# Finding growth rate of T(n) of a code segment

I am presented with the following code segment and asked to find the growth rate, which can be done by finding the number of times the variable sum is incremented:

sum = 0
for i = 1 to 2 * n
for j = 1 to i * i
for k = 1 to j
sum++


I tried making this into a function called run(n) in Python that returns sum and got run(1) = 11, run(2) = 192, run(3) = 1183, and run(4) = 4488. However, my book only presents 3 possible answers, those being $$\Theta(n^4)$$, $$\Theta(n^5)$$, and $$\Theta(n^6)$$.

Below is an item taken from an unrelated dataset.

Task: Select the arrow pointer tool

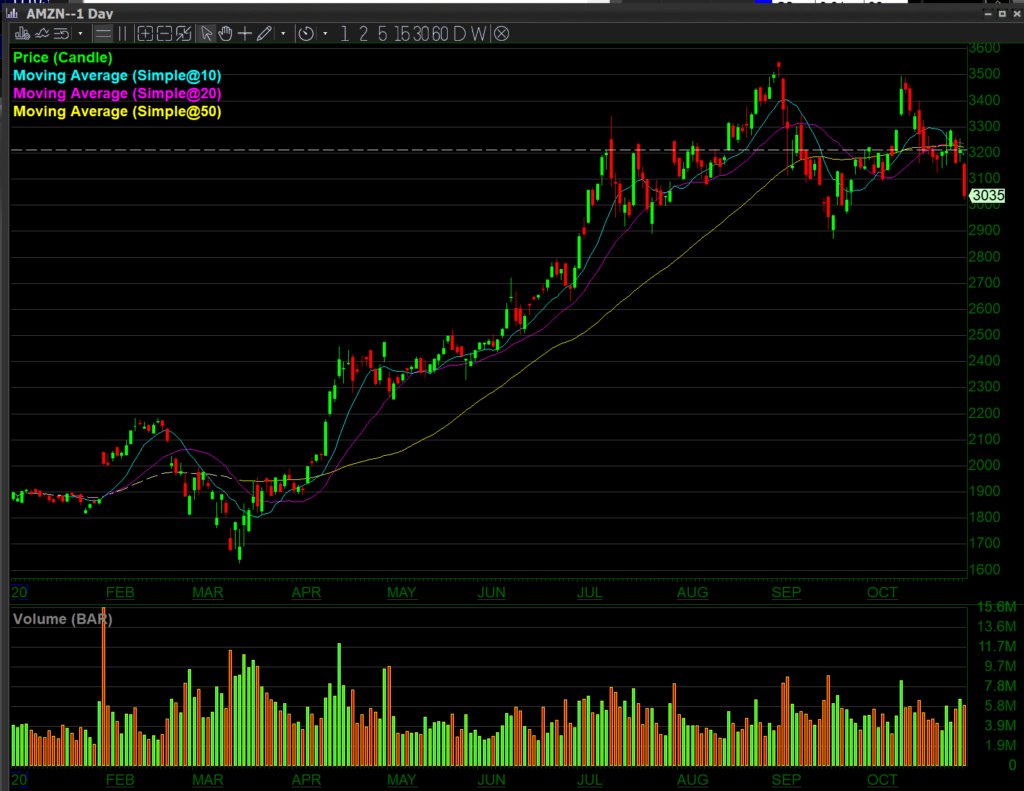Action: [206, 34]
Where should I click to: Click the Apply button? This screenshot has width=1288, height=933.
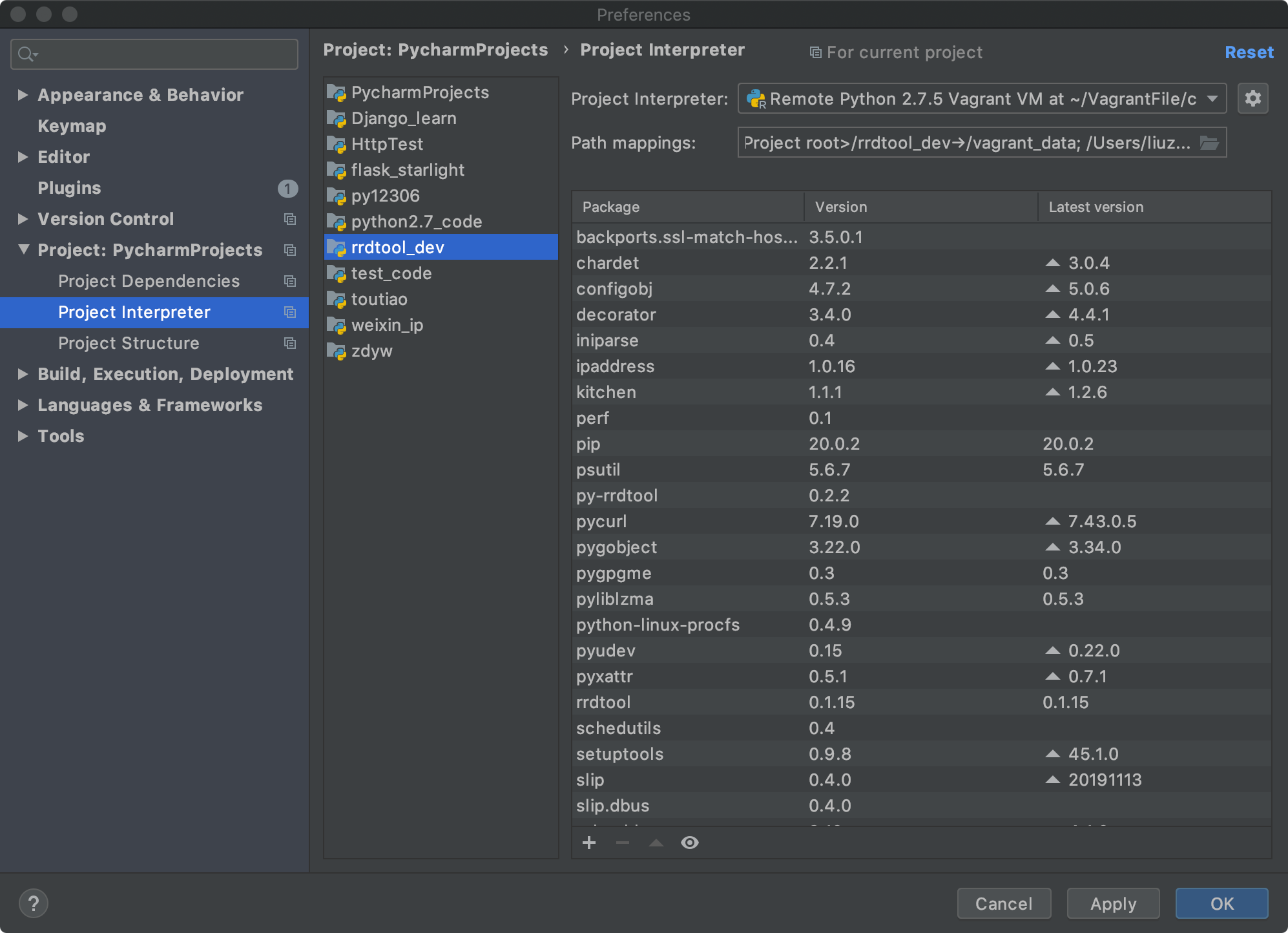coord(1112,903)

I don't think my results match any of these choices. I might be confused as to what the question is asking as it says

present answers in terms of summations

or my code might be incorrect, but I am confused on what to do next. I am very new to algorithms, so any help would be appreciated.

The innermost loop increments sum exactly $$j$$ times. The middle loop runs $$i^2$$ times with increasing values of $$j$$ so it increments sum $$\dfrac{i^2(i^2+1)}2$$ times. And finally, the outer loop runs $$2n$$ times, for a total of $$\sum_{i=1}^{2n}\frac{i^2(i^2+1)}2=\frac{n (1 + 2 n) (1 + 4 n) (2 + 3 n + 6 n^2)}{15}$$ incrementations. [Thanks to Wolfram Alpha.]

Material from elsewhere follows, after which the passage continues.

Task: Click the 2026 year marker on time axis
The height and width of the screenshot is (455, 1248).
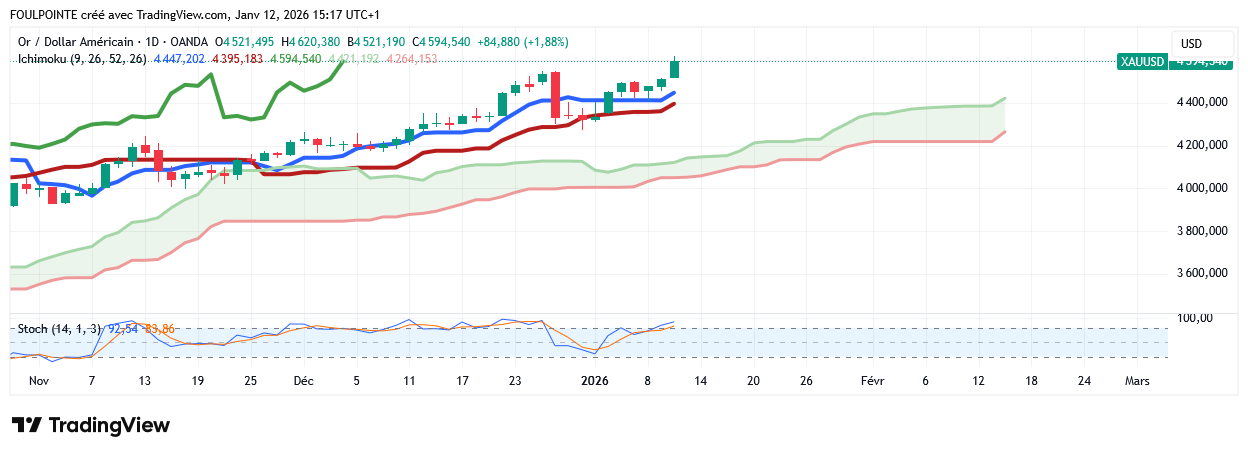Action: (x=595, y=381)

Let $$I$$ be the number of times the for i is executed, $$J$$ the number of times for j, and $$K$$ the number of times for k is executed.

1. $$I$$ is $$\Theta(n)$$ times
2. $$J$$ is $$\Theta(I \cdot I) = \Theta(n^2)$$ times
3. $$K$$ is $$\Theta(J) = \Theta(n^2)$$

The correct answer is the product of $$I$$, $$J$$ and $$K$$, i.e., $$\Theta(n \cdot n^2 \cdot n^2) = \Theta(n^5)$$.

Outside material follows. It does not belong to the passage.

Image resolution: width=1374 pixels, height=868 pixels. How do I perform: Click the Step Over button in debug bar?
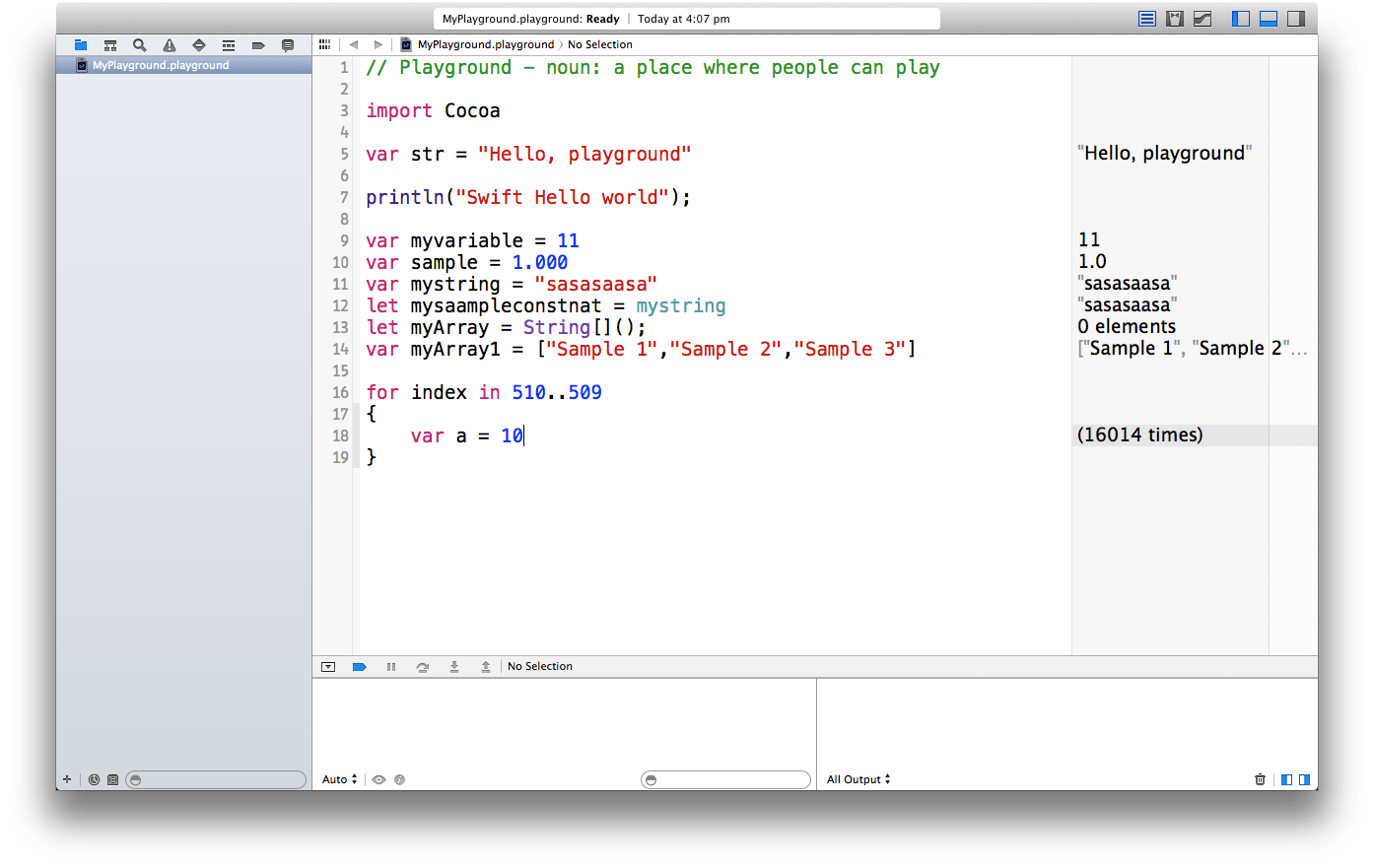423,667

• That was a very clear explanation, thank you! Commented Sep 26, 2023 at 9:27
• Caution, this method can lead to false results. Take an outer loop for $i$ from $1$ to $n$, and inner loop from $1$ to $2^i$. You would say $\Theta(n)\cdot\Theta(2^n)=\Theta(n\cdot2^n)$ though the correct answer is $\Theta(2^n)$.
– user16034
Commented Sep 26, 2023 at 9:56